訓練場の中には数台の鉄でできた舟が置かれ、その中で何やら半透明な石が赤く光っている。
「ユーヤさんは魔石を見るのは初めてですよね? これは一定の魔力を溜めておけるもので、こうやって火の魔法を溜めた魔石を料理に使ったり、水の中に入れて湯を沸かしたりするんです。アーデンハイムや他の国でも生活に欠かせないものですよ」
正体を確かめるべく焼かれていく肉や野菜の隙間を縫って中を覗き込んでいた俺に気づいたのか、リズはそう説明してくれた。
「そうか、ユーヤ殿は異世界から来たということだったな。聞けば魔法が無い世界だという••••••どうやって人々が生活しているのか興味をそそられるな」
話しかけてきたのは盃を手に串焼きの肉を頬張るカーク王子だった。一度バラクにやられたからか、そもそものカラッとした性格から来るものか、かなり態度が軟化しているように思える。
俺の素性を知っていることには驚いたが、普通に考えれば王族なのだから同じ王族であるリズから報告が行っていてもおかしくないと考え直した。
「申し訳ありません、父上に事の仔細を尋ねられユーヤさんのことも話してしまいました」
「構わないさ、別に隠すようなことでもないし••••••仮に隠していたとしてもこっちでは常識が違いすぎてすぐにバレてたって」
申し訳無さそうに目を伏せるリズに少しだけ焦りながらフォローを入れる。
「優しい御仁だな、リズベットが気に入るのも頷ける。王族であれば相手には身分が求められるが、冒険者になるのであれば伴侶としてこれ以上無い物件かもしれないな?」
「ちょっと! カーク兄様!」
何やら聞き捨てならない言葉が聞こえた気がするが、両手が塞がった兄をぽかぽか殴りつけるリズの大声でそれはかき消されてしまった。

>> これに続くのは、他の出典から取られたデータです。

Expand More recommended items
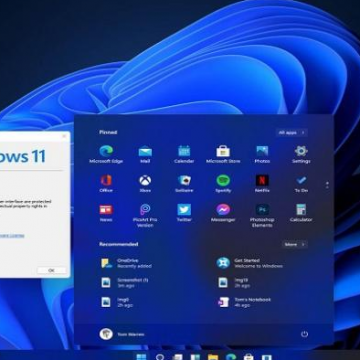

その代わり、さらに野太く大きな声が頭の上から降り注いでくる。
「ユーヤ殿と言ったか! お初にお目にかかる、王国騎士団所属ーーロニー・ガスキンと申します!」
振り向くと目の前には今まで存在しなかった黒い壁が出来上がっていた。
そこからゆっくりと視線を上げていくと、はるか上方に人の顔。
そこで俺は初めて目の前に人が立っていたのだと理解する。
「ユーヤ殿の眷属であるシュミッド殿は冒険者ギルドの登録時に【筋力増強(特)】スキルがあると判明したと伺いました••••••ぜひともこの私と一戦お願いいたしたい!」
二メートルは優に越えようかという筋骨隆々のタンクトップ巨人が、シュミッド号への挑戦状を叩きつけにやって来た。